*EXERCISE DIRECTIONS*
Given the records below, pull every line with the word "screenshot" into the answer.

*SUPPLIED MATERIAL*
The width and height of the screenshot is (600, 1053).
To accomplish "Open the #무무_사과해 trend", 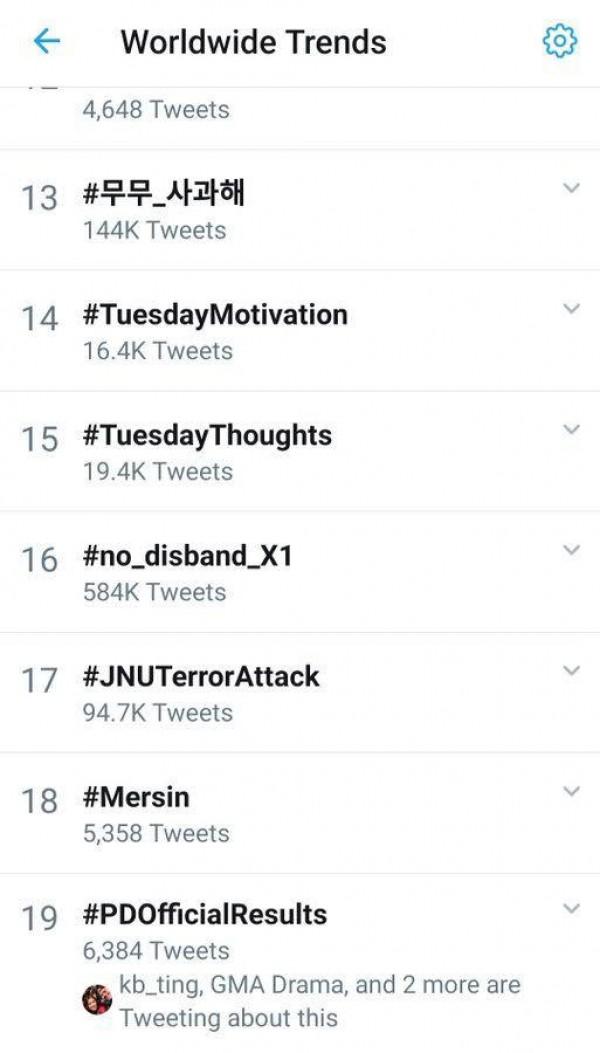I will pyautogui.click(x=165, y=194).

==

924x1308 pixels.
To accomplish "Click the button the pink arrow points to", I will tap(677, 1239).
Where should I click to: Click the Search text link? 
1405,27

==

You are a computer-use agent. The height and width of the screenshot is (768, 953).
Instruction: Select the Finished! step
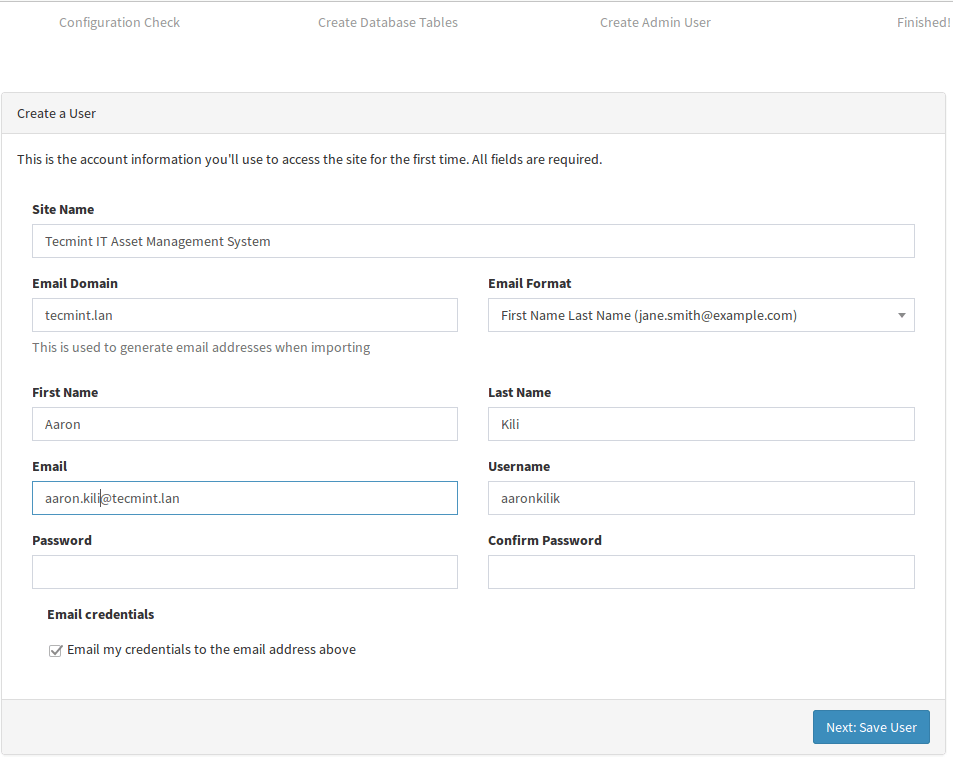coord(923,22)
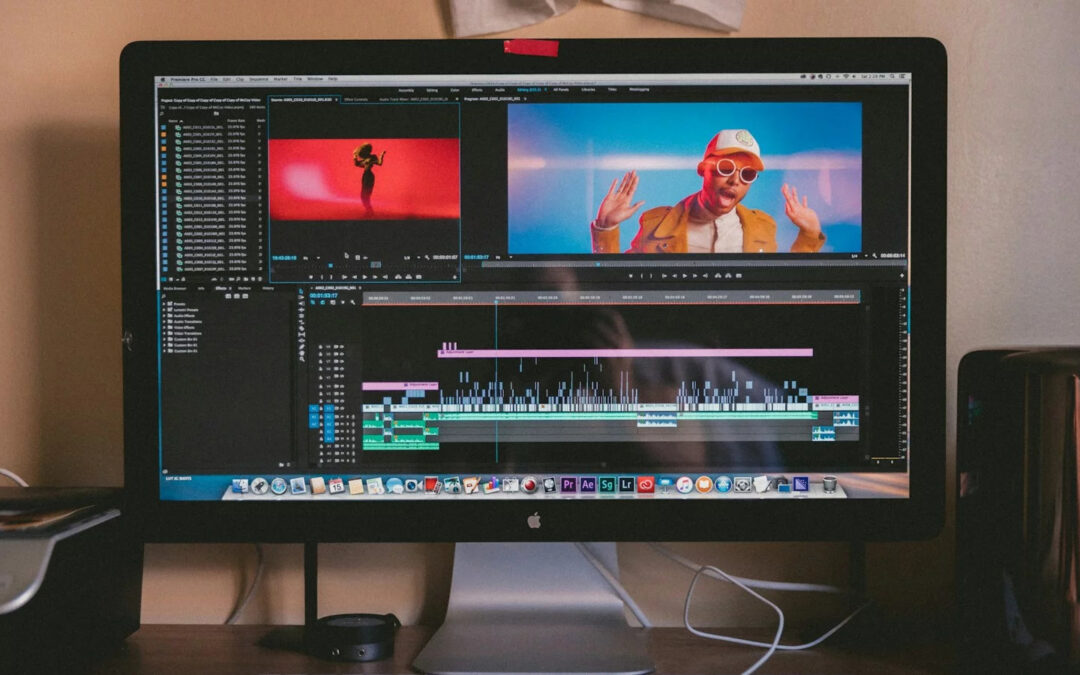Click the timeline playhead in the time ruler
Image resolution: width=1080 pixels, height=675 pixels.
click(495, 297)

*SOLUTION TO THE PROBLEM*
The width and height of the screenshot is (600, 1053).
You are a computer-use agent. The height and width of the screenshot is (768, 953).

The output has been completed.